But the fruit of the Spirit is love, joy, peace, patience, kindness, goodness, faithfulness, gentleness, self-control; against such things there is no law. (Galatians 5:22-24)
What is love? The ancient Greeks have many different words for love: it could be erotic, or brotherly. There’s love within a family, and love based on having a high regard for someone. Love at times is yearning, at other times it flows from compassion. You can love a spouse and love dry roasted peanuts. “Love” carries a whole range of meanings, and it is dangerous to get them mixed up!

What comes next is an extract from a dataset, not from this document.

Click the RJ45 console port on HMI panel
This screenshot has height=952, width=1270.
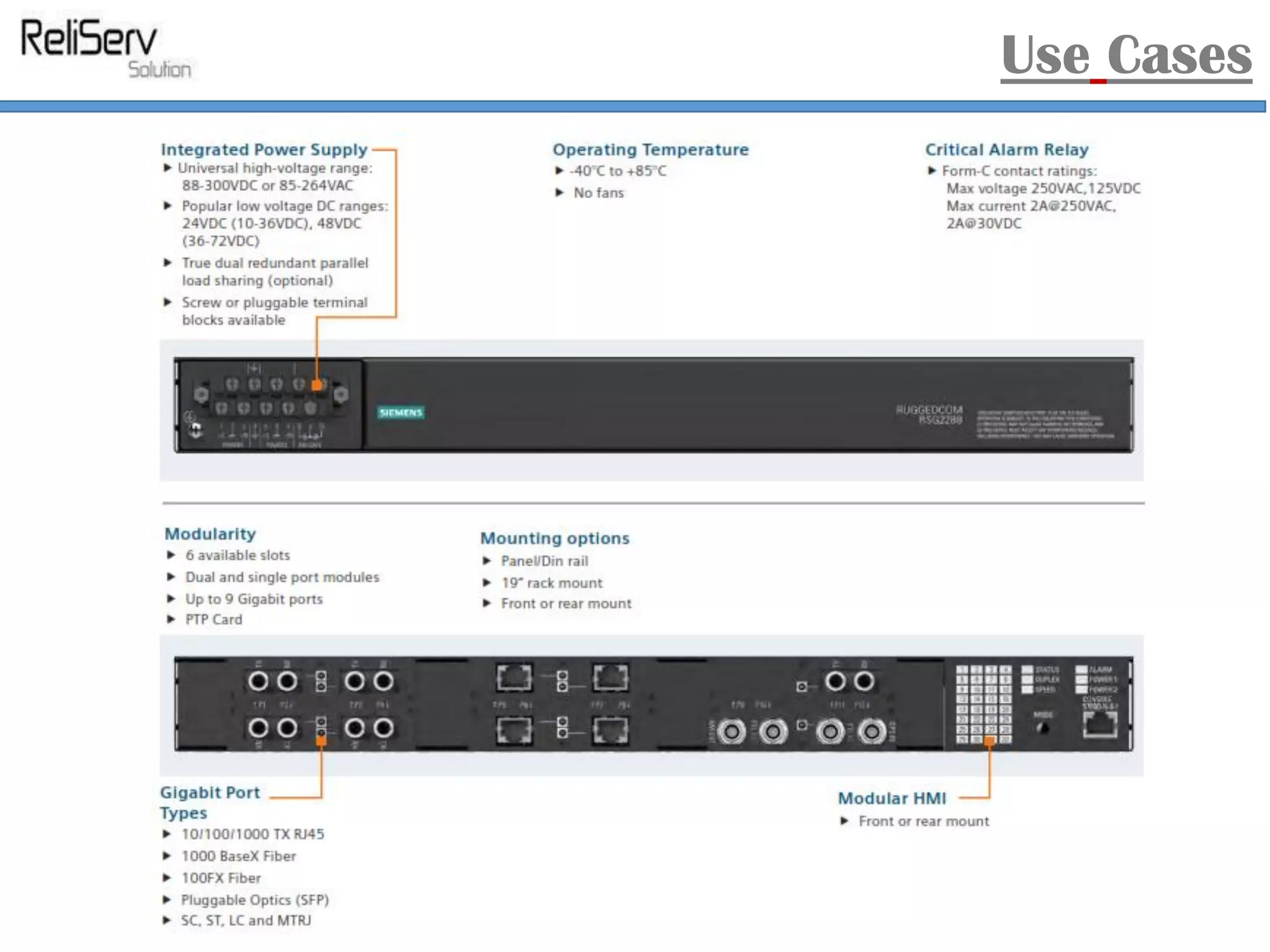click(x=1100, y=724)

In the passage, Paul is using the word: “agapē”. The standard dictionary of New Testament Greek defines it as “the quality of warm regard for and interest in another”. It suggests you translate it with words such as “esteem, affection, regard, love”. It is a kind of love which is not based on self interest, but on a warmth for another. It is not the sort of love that leads to marriage, but rather an affectionate esteem for another person. It’s not limited to intimate relationships, and only very rarely did the Greeks of the day use it to describe anything sexual.
Most significantly, it is the word used to describe God’s love for humans. As we experience that love, and put down our roots into it, then it becomes a fruit of the Spirit in our own life. We become more Christlike.
So what might this fruit of the Spirit look like in practice? It is have a warm affection for others, and a desire to see the best in them. It is to be forgiving, and to show an interest in them. It is patient and enduring. It is rich and settled.
It is reflecting to others the love of God which shines upon you.